Stored items:

———

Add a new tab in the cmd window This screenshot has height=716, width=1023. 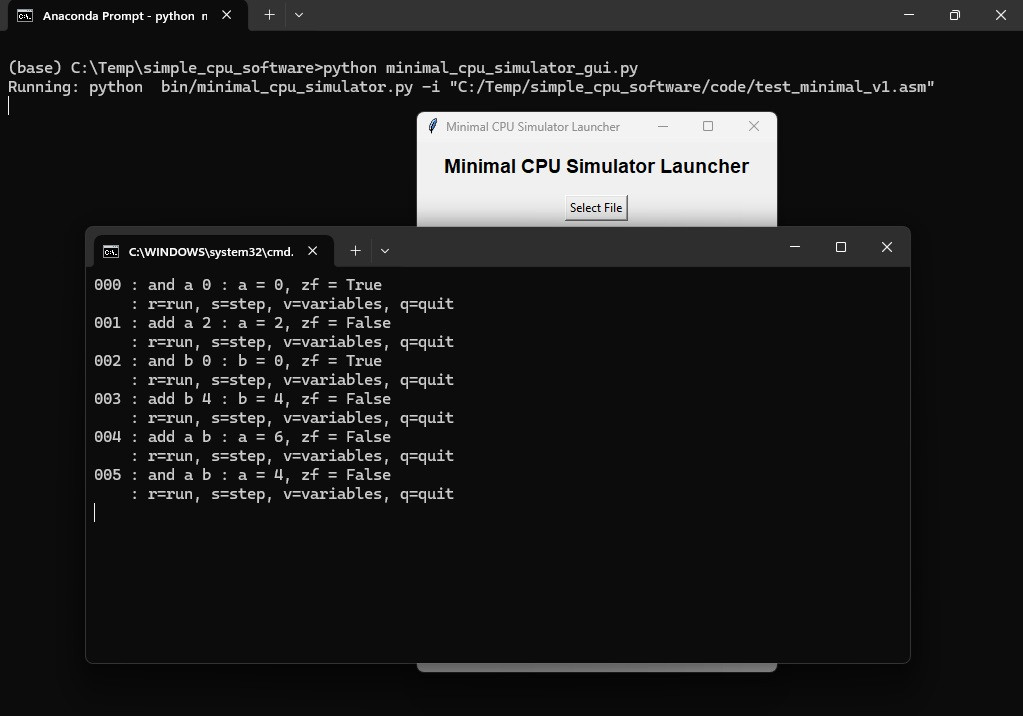pos(355,251)
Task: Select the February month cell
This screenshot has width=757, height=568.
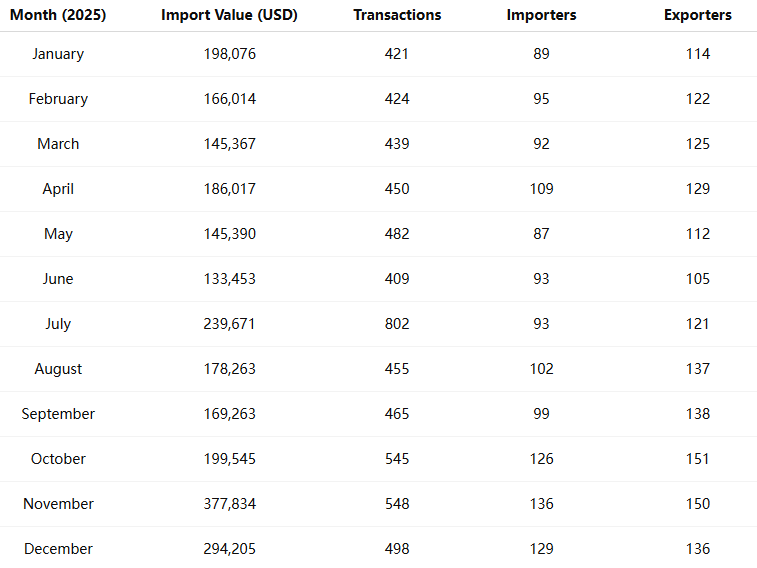Action: (x=58, y=99)
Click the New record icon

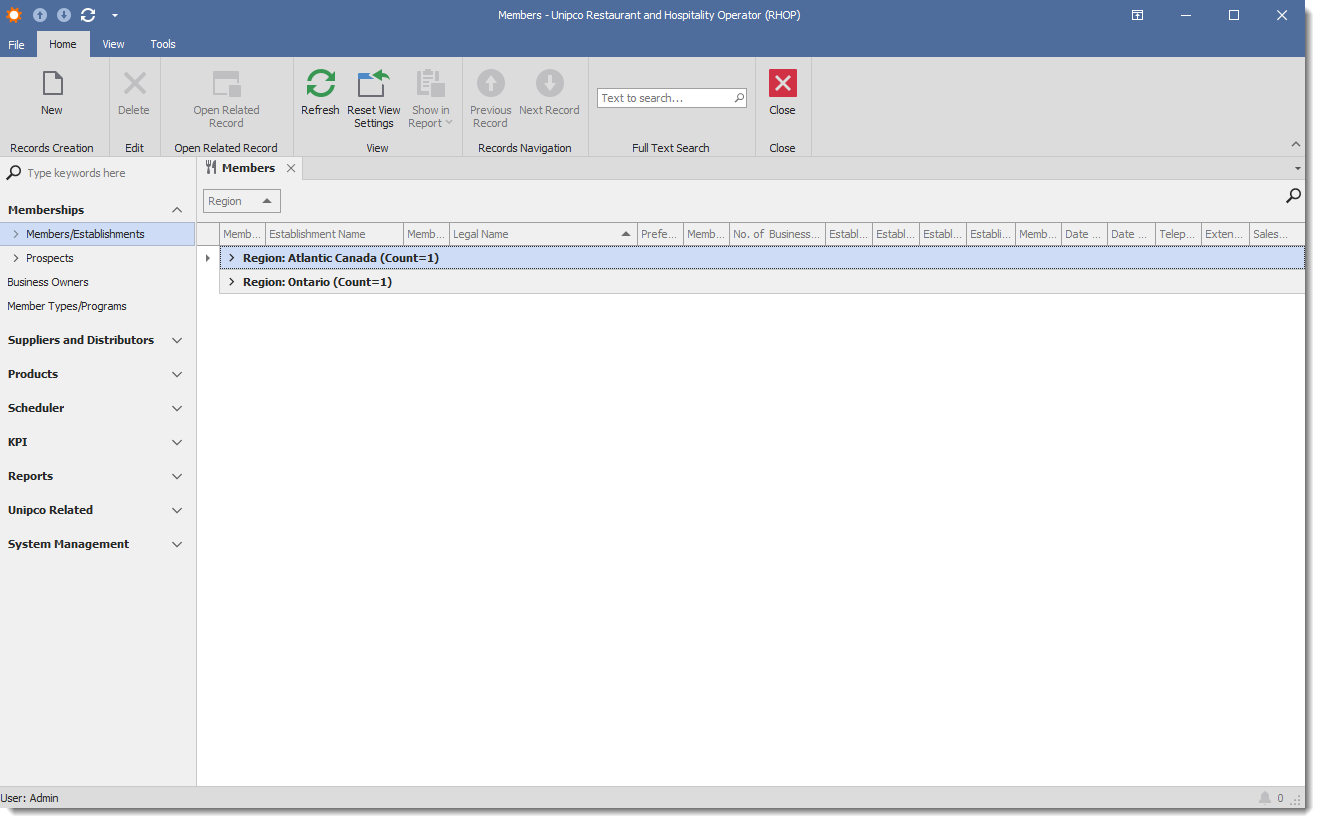(52, 84)
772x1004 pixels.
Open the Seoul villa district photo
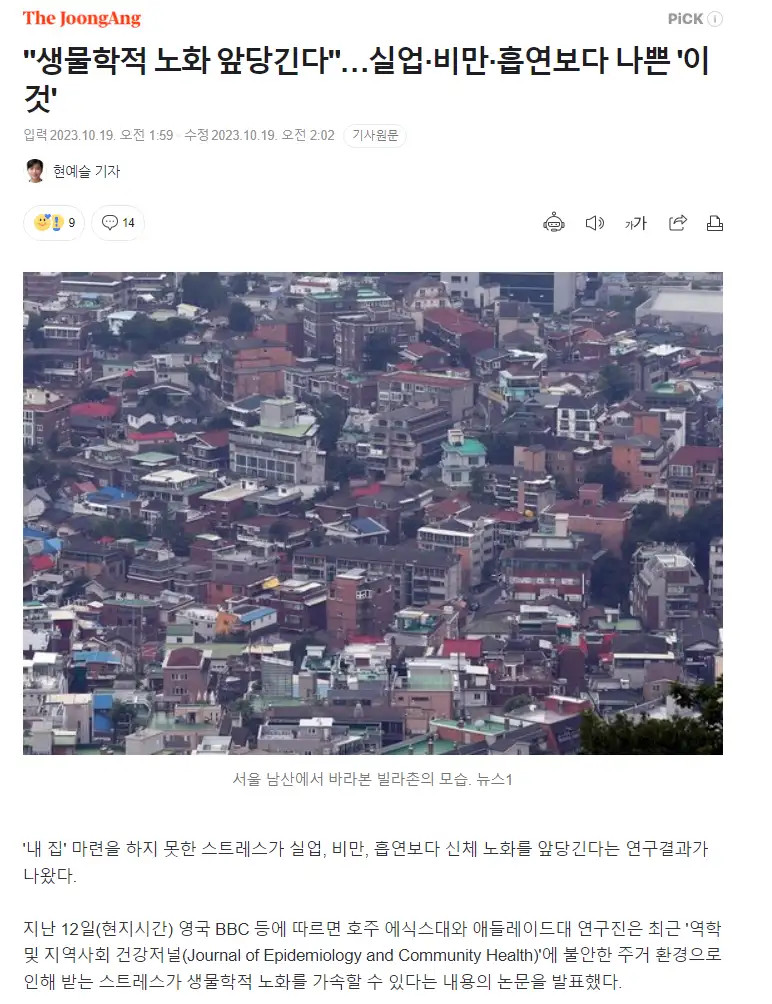[373, 514]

———

Task to complete: Render the stretch of the listing from the line containing "Task: Select the February month cell" through its end as a numbered list, omitting blank lines. Leave the pictures out of the answer.

Task answer:
1. Task: Select the February month cell
2. This screenshot has width=757, height=568.
3. Action: (x=58, y=99)
4. Click the New record icon
5. (52, 84)
6. 772x1004 pixels.
7. Open the Seoul villa district photo
8. [373, 514]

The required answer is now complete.